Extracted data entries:
-------
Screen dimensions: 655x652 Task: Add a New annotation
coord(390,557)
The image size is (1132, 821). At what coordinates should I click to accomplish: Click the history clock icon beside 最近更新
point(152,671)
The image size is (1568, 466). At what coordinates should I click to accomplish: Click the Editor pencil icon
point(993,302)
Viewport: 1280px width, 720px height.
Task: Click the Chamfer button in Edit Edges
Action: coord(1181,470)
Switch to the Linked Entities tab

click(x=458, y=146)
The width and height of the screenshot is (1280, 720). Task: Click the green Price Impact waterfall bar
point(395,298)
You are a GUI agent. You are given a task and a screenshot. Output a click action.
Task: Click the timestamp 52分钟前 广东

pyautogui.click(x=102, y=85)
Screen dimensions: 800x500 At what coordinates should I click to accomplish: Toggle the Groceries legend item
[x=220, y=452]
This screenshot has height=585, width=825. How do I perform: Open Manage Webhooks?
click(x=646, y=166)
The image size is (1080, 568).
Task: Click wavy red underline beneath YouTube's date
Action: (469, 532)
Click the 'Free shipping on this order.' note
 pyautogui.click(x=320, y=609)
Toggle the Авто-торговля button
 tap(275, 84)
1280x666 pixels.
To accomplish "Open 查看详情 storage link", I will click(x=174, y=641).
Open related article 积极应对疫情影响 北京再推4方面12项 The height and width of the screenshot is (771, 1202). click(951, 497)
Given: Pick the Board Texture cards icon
-------
What to work on: Reproduce the final stretch of the data above: every line from the one holding "The image size is (1132, 821)." through the end, inclusive, exactly as written and nothing else.

Answer for the task:
The image size is (1132, 821). At what coordinates should I click to accomplish: Click the history clock icon beside 最近更新
point(152,671)
The image size is (1568, 466). At what coordinates should I click to accomplish: Click the Editor pencil icon
point(993,302)
Viewport: 1280px width, 720px height.
Task: Click the Chamfer button in Edit Edges
Action: coord(1181,470)
Switch to the Linked Entities tab

click(x=458, y=146)
The width and height of the screenshot is (1280, 720). Task: Click the green Price Impact waterfall bar
point(395,298)
You are a GUI agent. You are given a task and a screenshot. Output a click action.
Task: Click the timestamp 52分钟前 广东

pyautogui.click(x=102, y=85)
Screen dimensions: 800x500 At what coordinates should I click to accomplish: Toggle the Groceries legend item
[x=220, y=452]
This screenshot has height=585, width=825. How do I perform: Open Manage Webhooks?
click(x=646, y=166)
The image size is (1080, 568).
Task: Click wavy red underline beneath YouTube's date
Action: (469, 532)
Click the 'Free shipping on this order.' note
 pyautogui.click(x=320, y=609)
Toggle the Авто-торговля button
 tap(275, 84)
1280x666 pixels.
To accomplish "Open 查看详情 storage link", I will click(x=174, y=641).
Open related article 积极应对疫情影响 北京再推4方面12项 The height and width of the screenshot is (771, 1202). click(951, 497)
Given: Pick the Board Texture cards icon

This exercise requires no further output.